映画『ラストレター』広瀬すずインタビュー「岩井俊二監督作を語る」

関西ウォーカー

X(旧Twitter)で
シェア
Facebookで
シェア

19年のNHK連続テレビ小説『なつぞら』でヒロインを務めた広瀬すず。その後、初舞台を踏んだNODA・MAPの話題作で、第54回紀伊國屋演劇賞を受賞する快挙を成し遂げた。次代を担う女優として、大きく1歩を踏み出した、まさに時の人。そして映画では、『なつぞら』と同時期に撮影した岩井俊二監督作『ラストレター』が公開される。

広瀬すずインタビュー


『ラストレター』は、岩井監督が初めて出身地・宮城を舞台にした作品。手紙の行き違いをきっかけに始まった、2つの世代の男女の恋愛と、それぞれの心の再生と成長を描く。名作『Love Letter』を感じさせる世界観に、岩井ファンは感動必至。

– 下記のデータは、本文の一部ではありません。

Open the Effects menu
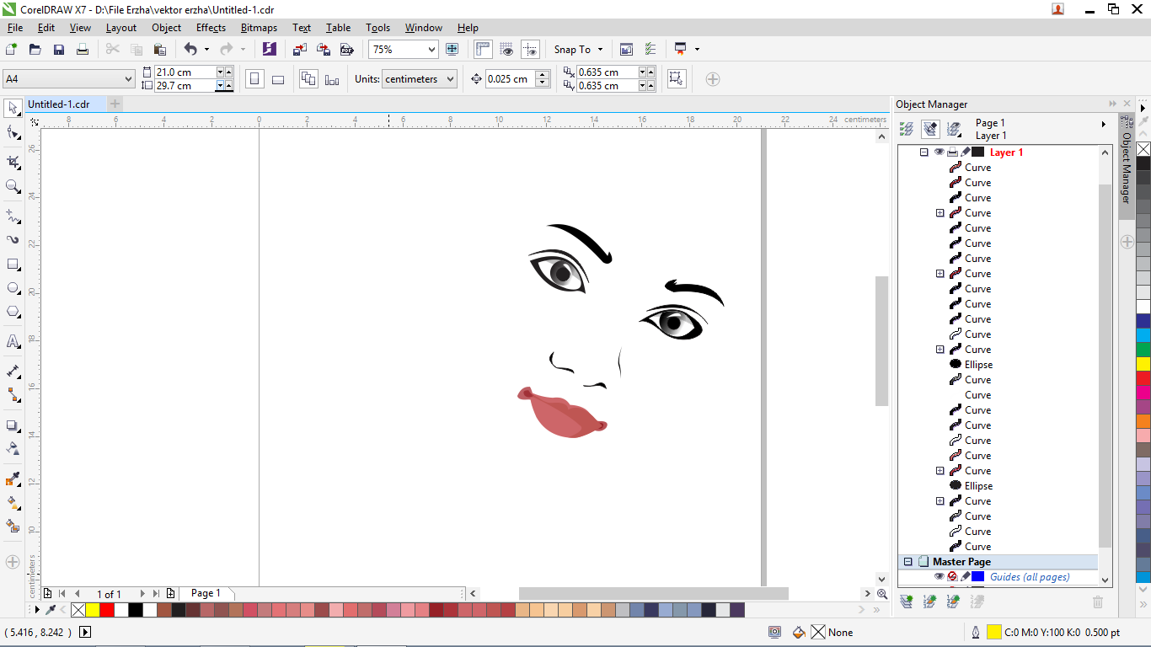The image size is (1151, 647). [x=211, y=28]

高校時代の過去と現在が交差する中、最後の手紙に込められた初恋の記憶が時を超えて淡くせつなく立ち上がる。岩井ワールドならではのラブストーリーだ。

【写真を見る】映画「ラストレター」は、岩井ファンは感動必至のラブストーリーだ(C)2020「ラストレター」製作委員会


出演は松たか子、庵野秀明、森 七菜、神木隆之介、福山雅治ら豪華キャストが集結し、広瀬は高校生の鮎美と亡くなった母・未咲の高校時代を二役で演じる。

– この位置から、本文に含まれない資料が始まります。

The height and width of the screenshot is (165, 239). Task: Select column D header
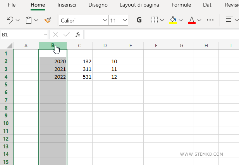click(x=105, y=46)
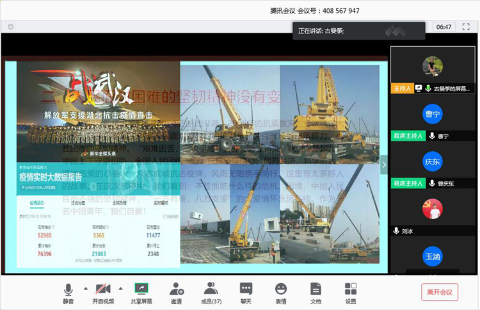The height and width of the screenshot is (310, 480).
Task: Mute the microphone with 静音 button
Action: (x=68, y=292)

『ラストレター』への想い、初挑戦が続いたドラマと舞台の経験から学んだこと、関西のごはん、そしてこれから。広瀬が今の気持ちを語ってくれた。

【物語】

映画「ラストレター」ってどんなお話?(C)2020「ラストレター」製作委員会


裕里(松)は姉・未咲が亡くなった葬儀の場で、未咲の娘・鮎美(広瀬)から、未咲宛ての同窓会の案内と未咲が鮎美に残した手紙の存在を告げられる。未咲の死を知らせるために行った同窓会で、学校のヒロインだった姉と勘違いされる裕里。そこで初恋の相手だった鏡史郎(福山)と再会、勘違いから裕里と鏡史郎の不思議な文通が始まり…。

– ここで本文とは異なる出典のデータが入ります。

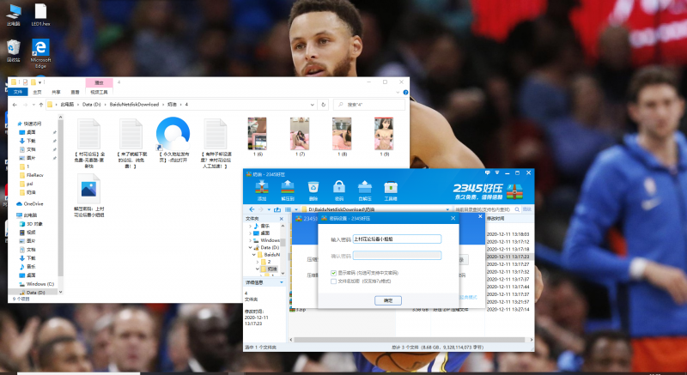Click the 确定 button in password dialog

pos(387,300)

※回想シーンの高校時代では、裕里を森、鏡史郎を神木が演じる。

【岩井監督からオファーを受けて】

岩井監督からオファーを受けて(C)2020「ラストレター」製作委員会


 肌の毛穴まで見えるような生っぽい質感と、時間軸の不思議な感覚がすごく好きで、やってみたいなと思っていました。だから、そこに入れるのがうれしくて「やった~!」という感じでした(笑)。人生の中にある悲しみや小さな幸せを、作品の中から自分で見つけるのが好きで、今回も特に多くて。淡くて繊細な美しさがここまで表現されるんだなと、脚本の会話の部分からすごく感じていました。何回かページを戻って読み直したりしましたね。でも、演じる人によって表現の仕方が全然違うので、現場に行ってからの方が楽しかったです。

【二役を演じて岩井監督の演出は?】

二役を演じて岩井監督の演出は?(C)2020「ラストレター」製作委員会


 二役だけど親子なので、違うより一緒の表現がいいかな、とかバランスが難しかったです。でも、岩井監督は何も言わないんですよ。だから、その質問が一番困る(笑)。演出というより、やったことに対する感想を言われていた記憶があります。とても自由でした。

【神木隆之介さんとは?】

神木隆之介さんとは?(C)2020「ラストレター」製作委員会


 ドラマの『学校のカイダン』(15年)でご一緒してから、仲良くなりすぎて超やりづらかった(笑)。姉(広瀬アリス)とやる時と同じぐらいのやりづらい人(笑)。今回は役柄が似てるのと、安定感のある距離感で心強かったです。ずっと一緒ではなかったけれど、でもやっぱりいてくれると落ち着くような安心感があります。

【作品のカギとなる手紙。手紙は書く?】

手紙は、書くのももらうのも好きです。小さいメッセージでもいただいたものは全部取っておくタイプで、読み返したりすることもあります。学生時代からなにか文字や文章を書くことが好きで、今も誕生日のプレゼントや舞台を観に行った時の差し入れには必ず手紙を入れるし、共演者の人にも1対1で伝えたいことを書いたり。メールでは言えなくても、手紙ならなんでも書けます。手紙は大切ですね。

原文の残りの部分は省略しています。